Segment Start: Dataset content

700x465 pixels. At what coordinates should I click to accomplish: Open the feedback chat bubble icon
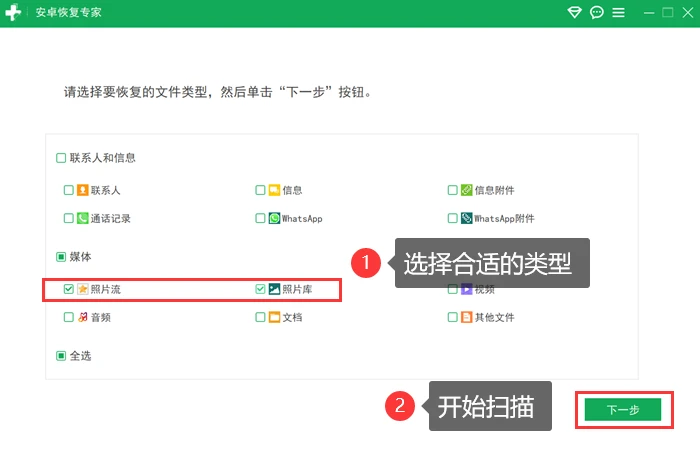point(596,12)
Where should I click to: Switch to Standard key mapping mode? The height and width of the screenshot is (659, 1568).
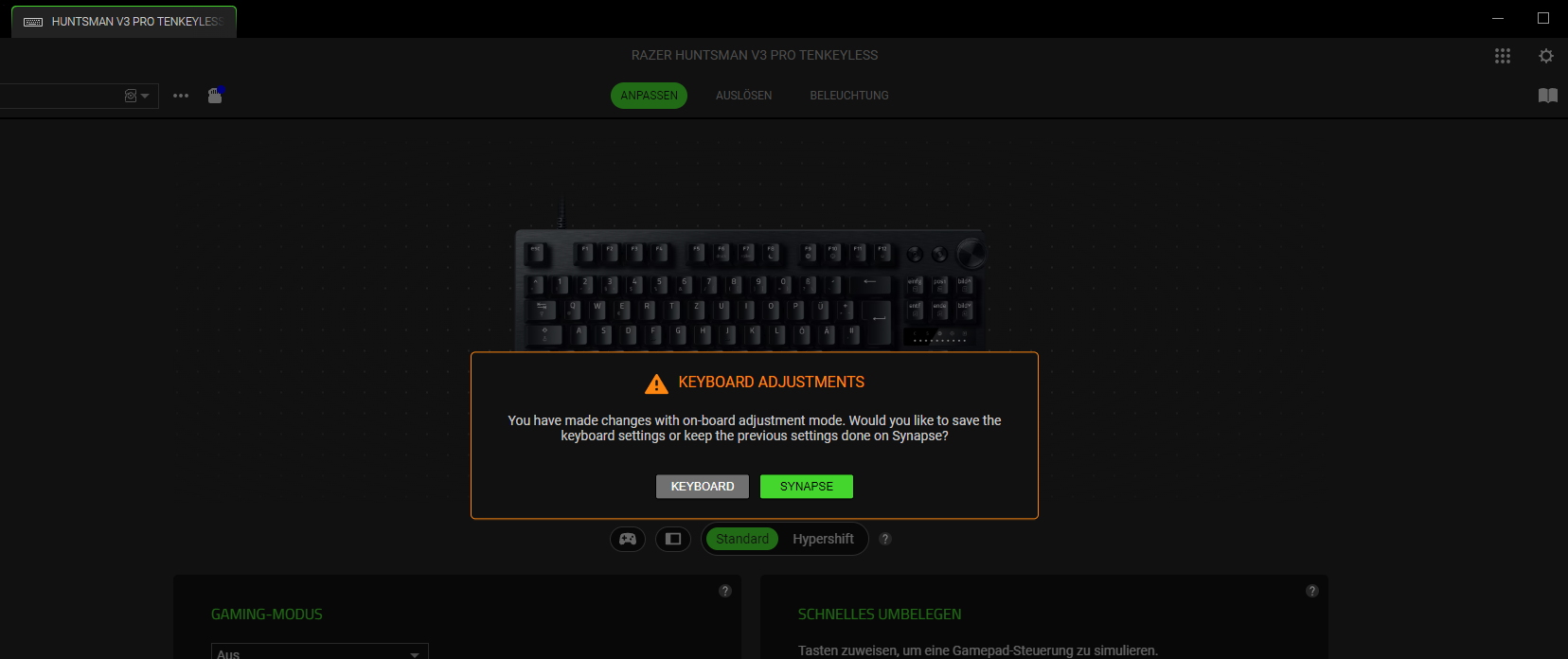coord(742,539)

Segment End: Dataset content
Segment Start: Dataset content

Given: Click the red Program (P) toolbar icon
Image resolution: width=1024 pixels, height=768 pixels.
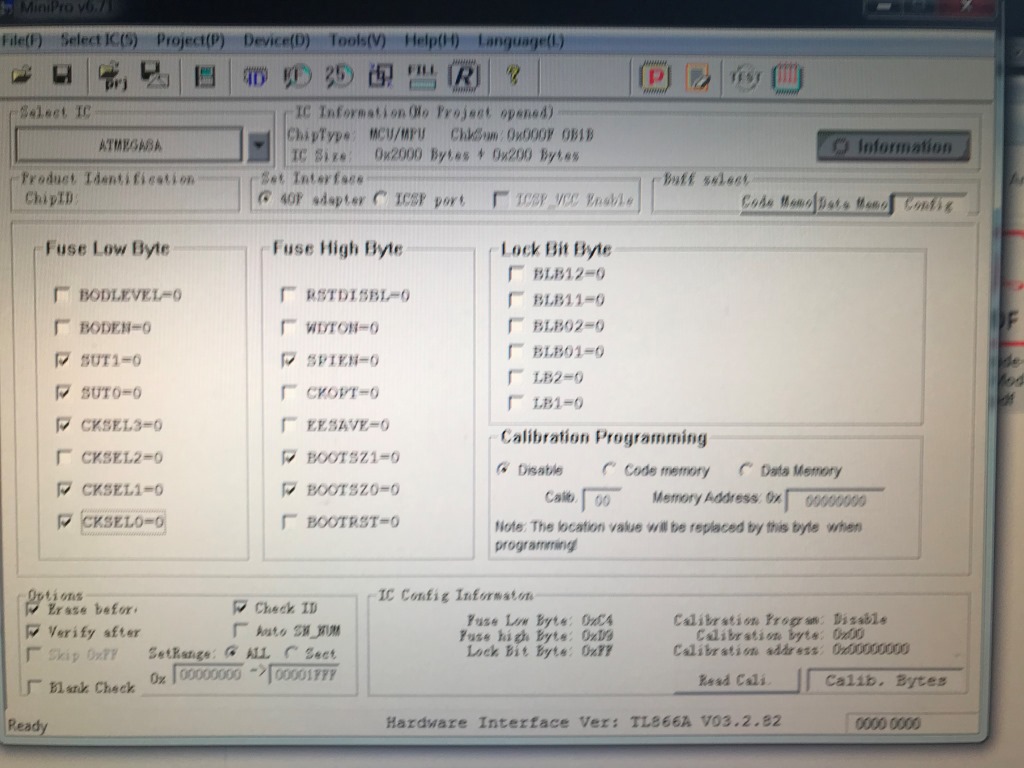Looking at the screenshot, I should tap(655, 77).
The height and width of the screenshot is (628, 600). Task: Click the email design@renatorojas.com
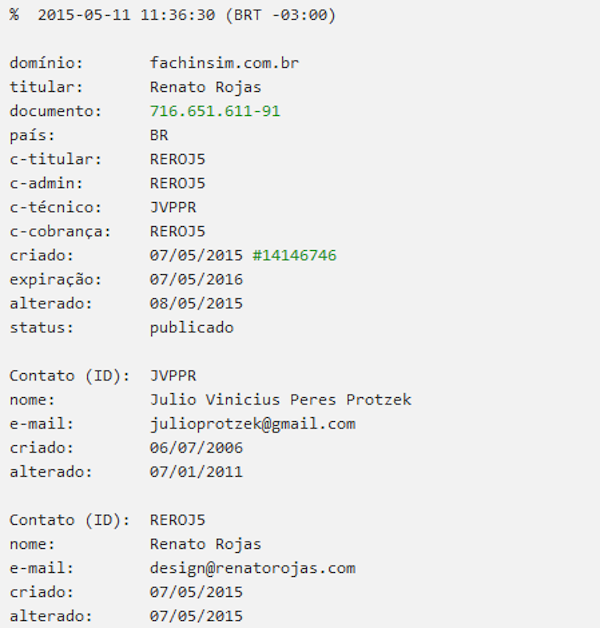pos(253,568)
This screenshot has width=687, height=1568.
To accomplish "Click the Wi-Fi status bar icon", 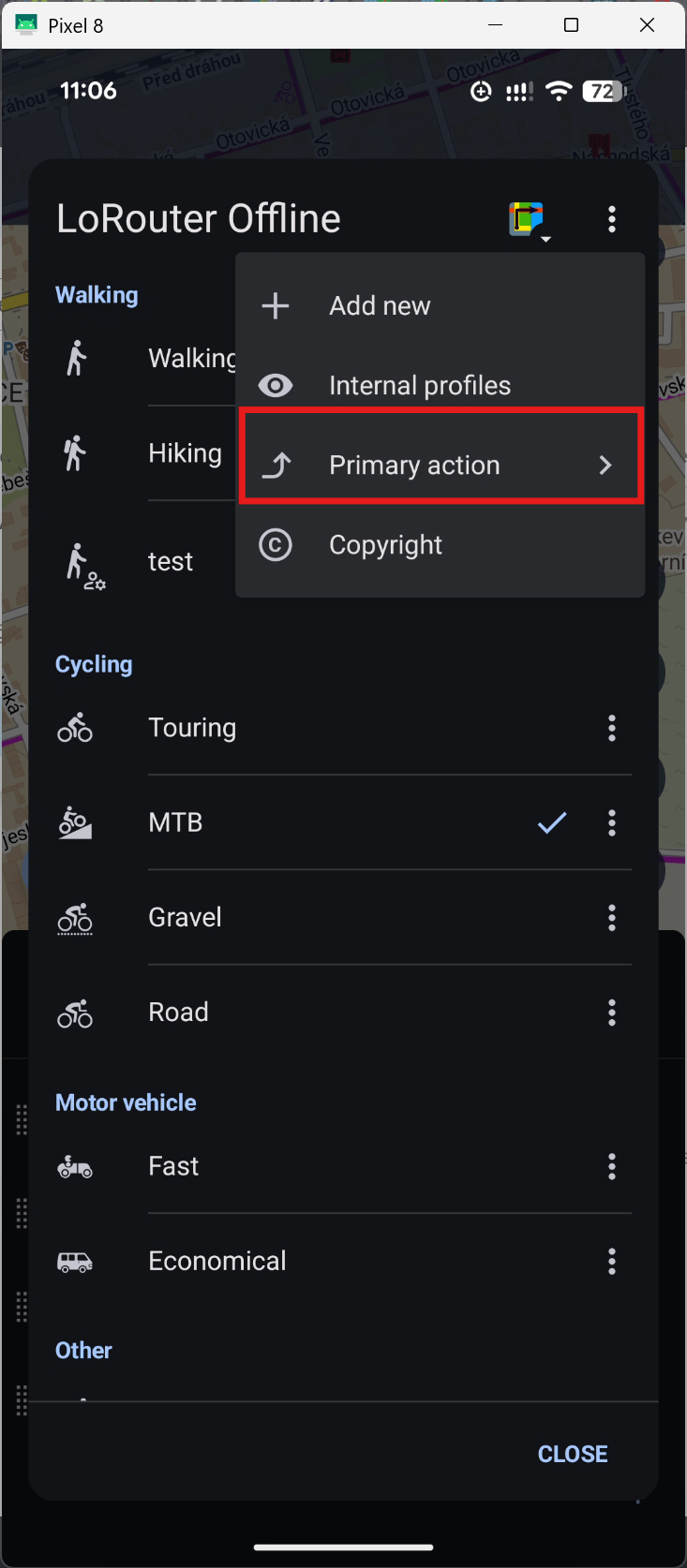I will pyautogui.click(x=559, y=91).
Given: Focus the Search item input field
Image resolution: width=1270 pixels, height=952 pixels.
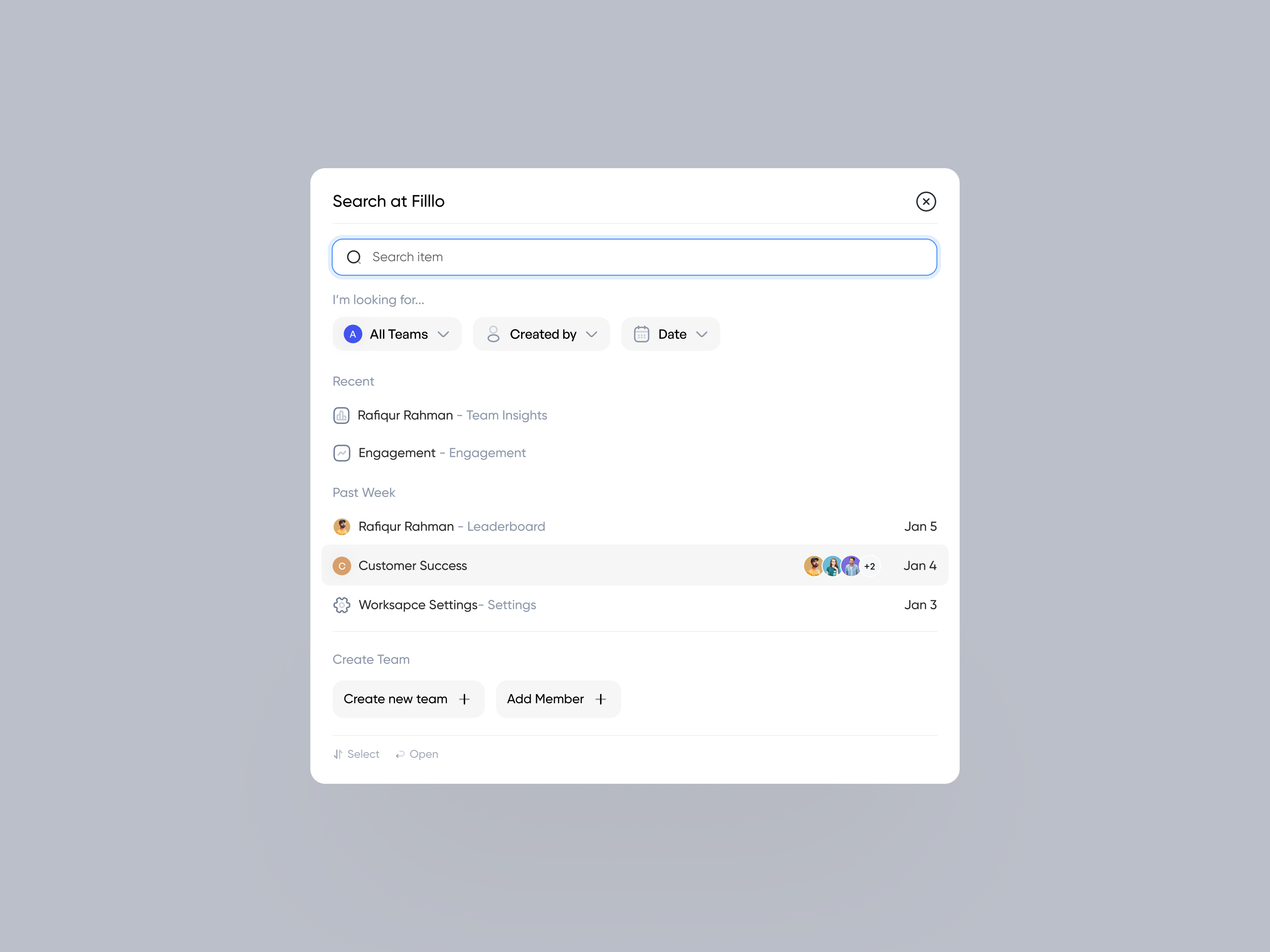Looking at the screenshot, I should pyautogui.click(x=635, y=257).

Segment End: Dataset content

Your answer must be one number: the count of lines in the entries that contain the string "Given".

__Solution to this problem__: 2